Bonjour, je réactive un peu ce fil, car je viens de passer chez Free, je possède maintenant la freebox revolution et une time capsule.
1: Time machine ne sauvegarde plus rien car ne voit plus le disque de la time machine, alors qu'il apparait sur le bureau. :hein:
la time capsule n'est pas reliée par éthernet à l'iMac mais à la box, donc je m'attendais à ce que les sauvegardes passent par le wifi. Ce ne semble pas le cas.puisqu'il n'y a plus aucune sauvegarde. (signal wifi trop faible à 2 m de distance ? )
2: L'on me dit que le wifi de la revolution est équivalent à celui de la time capsule 3 go. Voire meilleur. Qu'en est il vraiment ? Avant, avec une neuf box je visionnais sans problème la TV sur un iPad or là le débit semble moindre en passant par le wifi de la freebox. 
-option 1 = la ligne free est moins bonne que la précédente chez SFR9
-option 2 = le wifi est meilleur sur la time capsule mais n'ai pas réussi à paramétrer correctement. mode routeur ? :rose:

J'avoue que j'apprécierai volontiers une petite aide


----------



## Anonyme (2 Novembre 2012)

Bonjour,

 pour le point 1, as-tu re-désigné le disque à Time Machine : ouvrir les préférences Time Machine, et faire "choisir un disque".


----------



## Alain55 (3 Novembre 2012)

Renaud31 a dit:


> Bonjour,
> 
> pour le point 1, as-tu re-désigné le disque à Time Machine : ouvrir les préférences Time Machine, et faire "choisir un disque".

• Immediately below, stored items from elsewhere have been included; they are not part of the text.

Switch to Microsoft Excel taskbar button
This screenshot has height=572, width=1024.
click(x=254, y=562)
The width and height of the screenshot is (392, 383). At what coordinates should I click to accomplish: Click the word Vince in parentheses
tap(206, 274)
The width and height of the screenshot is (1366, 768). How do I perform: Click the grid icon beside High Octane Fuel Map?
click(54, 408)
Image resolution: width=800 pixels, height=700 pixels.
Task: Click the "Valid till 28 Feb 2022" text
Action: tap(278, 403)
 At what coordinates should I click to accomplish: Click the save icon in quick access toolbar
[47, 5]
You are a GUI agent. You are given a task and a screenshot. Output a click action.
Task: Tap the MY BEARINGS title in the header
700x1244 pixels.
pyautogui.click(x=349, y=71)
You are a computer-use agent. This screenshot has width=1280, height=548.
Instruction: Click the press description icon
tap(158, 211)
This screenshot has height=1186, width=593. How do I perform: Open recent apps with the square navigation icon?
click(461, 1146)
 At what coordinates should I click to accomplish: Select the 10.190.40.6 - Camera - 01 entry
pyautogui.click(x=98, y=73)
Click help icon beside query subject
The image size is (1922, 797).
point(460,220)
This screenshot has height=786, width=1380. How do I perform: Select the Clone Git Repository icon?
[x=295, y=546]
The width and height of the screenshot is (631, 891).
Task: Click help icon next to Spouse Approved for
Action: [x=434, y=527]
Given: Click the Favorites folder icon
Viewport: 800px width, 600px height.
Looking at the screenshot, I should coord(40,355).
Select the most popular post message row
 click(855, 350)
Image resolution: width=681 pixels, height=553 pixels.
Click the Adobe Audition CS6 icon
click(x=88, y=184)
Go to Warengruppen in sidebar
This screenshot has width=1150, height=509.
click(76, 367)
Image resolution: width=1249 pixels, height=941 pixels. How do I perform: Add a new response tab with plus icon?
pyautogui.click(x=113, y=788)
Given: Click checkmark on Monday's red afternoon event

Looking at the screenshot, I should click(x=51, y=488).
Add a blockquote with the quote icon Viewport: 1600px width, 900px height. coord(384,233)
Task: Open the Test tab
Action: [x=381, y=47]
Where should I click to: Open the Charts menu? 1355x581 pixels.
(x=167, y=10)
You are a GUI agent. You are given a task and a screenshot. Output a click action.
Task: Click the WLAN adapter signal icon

Oui, j'en suis au 3ème appel à l'applecare et je suis perplexe 
après bien des manips il semble que je dois passer obligatoirement par le wifi (mon réseau perso airport) pour accéder a Internet et permettre les sauvegardes time machine. 
plus de connexion ethernet, et du coup tout est d'une lenteur incroyable. 

L'on m'xplique que c'est à cause des DNS de free ???? Si c'est vraiment le cas, je les quitte illico. 
Je me renseigne et change les DNS de 8.8.8.8 DNS Google je passe à 217.27.40.240 de chez free dans les reglages airport. Peu d'amélioration. :hein:

Ne me dites pas que c'est toujours comme ça chez free ?!


----------



## Alain55 (19 Novembre 2012)

Il me suffisait de changer de canal pour le wifi, il y avait beaucoup trop de monde qui utilisait le canal par défaut. Merci à Renaud31 de s'être intéressé à mon problème.
Et surtout le service technique de chez Free qui m'a tout de suite orienté vers le reglage du canal, ainsi que les advisors (?) de l'AppleCare de niveaux 2 qui ont quand m^me planché plus de 4 heures pour paramétrer correctement la time capsule.


----------



## nemrod (10 Décembre 2012)

Bonsoir,

Je profite de ce post , pouvez-vous nous dire si une TC de dernière génération apporte un plus au WiFi par rapport à la Freebox révolution ?

Merci d'avance.


----------